A questo punto il testo ci mostra un Geremia confuso e indifeso. Era abituato alle persecuzioni e alle sconfitte. Questa volta, però, la difficoltà che incontra è di altra natura. Un altro profeta, in nome dello stesso suo Dio, arrogandosi la stessa autorità profetica, con un’azione uguale e contraria spezza il simbolo di Geremia, nega il contenuto della sua profezia e ne propone un’altra di segno opposto. Ma c’è qualcosa di più profondo da tenere in considerazione. Il lettore della Bibbia, e i contemporanei di Geremia, sapevano che Anania si ricollegava direttamente alla autentica tradizione dell’Alleanza. Nella Torah, nei salmi, troviamo molti riferimenti (Gen 27,40; Salmo 18) al giogo spezzato da YHWH per liberare il suo popolo dalla schiavitù: «Io sono YHWH, che vi ho fatto uscire dall’Egitto, che ho spezzato il vostro giogo» (LV 26,13). Ma Anania trovava un grande appoggio soprattutto in Isaia, che circa cento anni prima aveva ottenuto da Dio la miracolosa liberazione di Gerusalemme dagli assiri. Quindi la convinzione dell’inviolabilità del tempio e della città si fondava su un grande miracolo da parte di un grande profeta. Quella verità storica di ieri, più antica e quindi più autorevole, era però diventata ideologia, perché impediva di accogliere la parola di un altro profeta che in un momento storico diverso diceva una cosa vera e diversa. Si cade nell’ideologia ogni volta che la verità di ieri diventa eclisse della verità diversa di oggi, perché diventa idolo. Anania, magari in buona fede, stava traviando il suo popolo portandolo verso il massacro non in nome di un falso profeta né di dèi stranieri: lo stava facendo in nome della tradizione e di un miracolo vero di un vero profeta. Usava il passato per uccidere il futuro. Le ideologie, religiose e laiche, più potenti e infalsificabili non sono quelle infondate, ma quelle fondatissime su parole e fatti veri di ieri che ammutoliscono e accecano le parole e i fatti veri di oggi.

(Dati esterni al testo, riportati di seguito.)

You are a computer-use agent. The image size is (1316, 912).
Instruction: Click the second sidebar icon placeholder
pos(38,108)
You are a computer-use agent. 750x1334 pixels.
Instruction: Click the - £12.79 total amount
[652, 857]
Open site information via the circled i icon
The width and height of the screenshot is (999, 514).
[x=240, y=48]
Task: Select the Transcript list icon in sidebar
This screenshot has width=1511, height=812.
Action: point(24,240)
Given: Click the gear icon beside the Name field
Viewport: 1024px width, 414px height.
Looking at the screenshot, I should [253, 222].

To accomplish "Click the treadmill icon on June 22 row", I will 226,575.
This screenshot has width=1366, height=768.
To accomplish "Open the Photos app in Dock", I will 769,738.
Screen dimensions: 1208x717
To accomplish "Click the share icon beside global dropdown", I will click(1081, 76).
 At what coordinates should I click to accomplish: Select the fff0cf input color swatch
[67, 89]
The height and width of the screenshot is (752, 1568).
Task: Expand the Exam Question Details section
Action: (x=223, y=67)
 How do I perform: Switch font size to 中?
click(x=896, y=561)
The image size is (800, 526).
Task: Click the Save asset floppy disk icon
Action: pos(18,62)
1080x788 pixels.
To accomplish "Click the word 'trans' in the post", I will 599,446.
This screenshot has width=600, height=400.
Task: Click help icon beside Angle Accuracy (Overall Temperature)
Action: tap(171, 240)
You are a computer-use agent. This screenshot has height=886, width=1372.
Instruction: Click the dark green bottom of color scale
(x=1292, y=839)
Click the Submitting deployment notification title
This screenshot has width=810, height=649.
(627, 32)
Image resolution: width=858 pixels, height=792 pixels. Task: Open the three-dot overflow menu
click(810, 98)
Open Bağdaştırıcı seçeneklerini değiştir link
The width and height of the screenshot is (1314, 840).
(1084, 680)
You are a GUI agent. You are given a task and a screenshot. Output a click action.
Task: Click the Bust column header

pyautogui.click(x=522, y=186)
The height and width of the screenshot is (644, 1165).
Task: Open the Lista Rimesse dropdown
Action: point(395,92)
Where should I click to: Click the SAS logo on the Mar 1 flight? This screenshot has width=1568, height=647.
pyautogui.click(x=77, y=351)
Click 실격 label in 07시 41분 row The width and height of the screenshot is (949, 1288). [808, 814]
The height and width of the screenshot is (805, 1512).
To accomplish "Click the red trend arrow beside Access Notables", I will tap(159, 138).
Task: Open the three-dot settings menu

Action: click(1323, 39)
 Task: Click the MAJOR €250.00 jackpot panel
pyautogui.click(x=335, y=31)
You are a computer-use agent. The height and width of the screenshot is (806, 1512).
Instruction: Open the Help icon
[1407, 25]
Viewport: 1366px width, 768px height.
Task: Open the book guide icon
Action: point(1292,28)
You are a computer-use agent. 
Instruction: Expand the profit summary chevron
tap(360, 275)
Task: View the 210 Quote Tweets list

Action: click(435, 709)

Geremia non risponde al gesto di Anania. Rimane muto. Spezzare e profanare il segno del profeta è l’oltraggio più grande. Il gesto è una parola-carne, e non esiste un altro gesto per rispondere alla sua distruzione: non si sostituisce una carne con un’altra, né un figlio con un altro. Se nella Bibbia le parole dette sono un "per sempre", il gesto profetico è il "per sempre del per sempre". Dopo un gesto profanato il profeta può solo tacere. Per dire nuove parole, occorre il dono di una nuova parola di Dio, e se e fino a quando non arriva il profeta resta muto e sconfitto: «Il profeta Geremia se ne andò per la sua strada» (28,11). È questa una forma stupenda di mitezza e di umiltà di cuore che nei profeti accompagna e nutre la loro straordinaria forza.
YHWH inviò una nuova parola, e Geremia rispose ad Anania: «Ascolta, Anania! Il Signore non ti ha mandato e tu induci questo popolo a confidare nella menzogna» (28,15). Anania morì entro l’anno, e dopo questo fugace passaggio scompare dalla Bibbia. Ma dal cuore del libro di Geremia, Anania ci ricorderà sempre il pericolo di tutte le ideologie della tradizione, che uccidono i profeti veri di oggi in nome di quelli veri di ieri.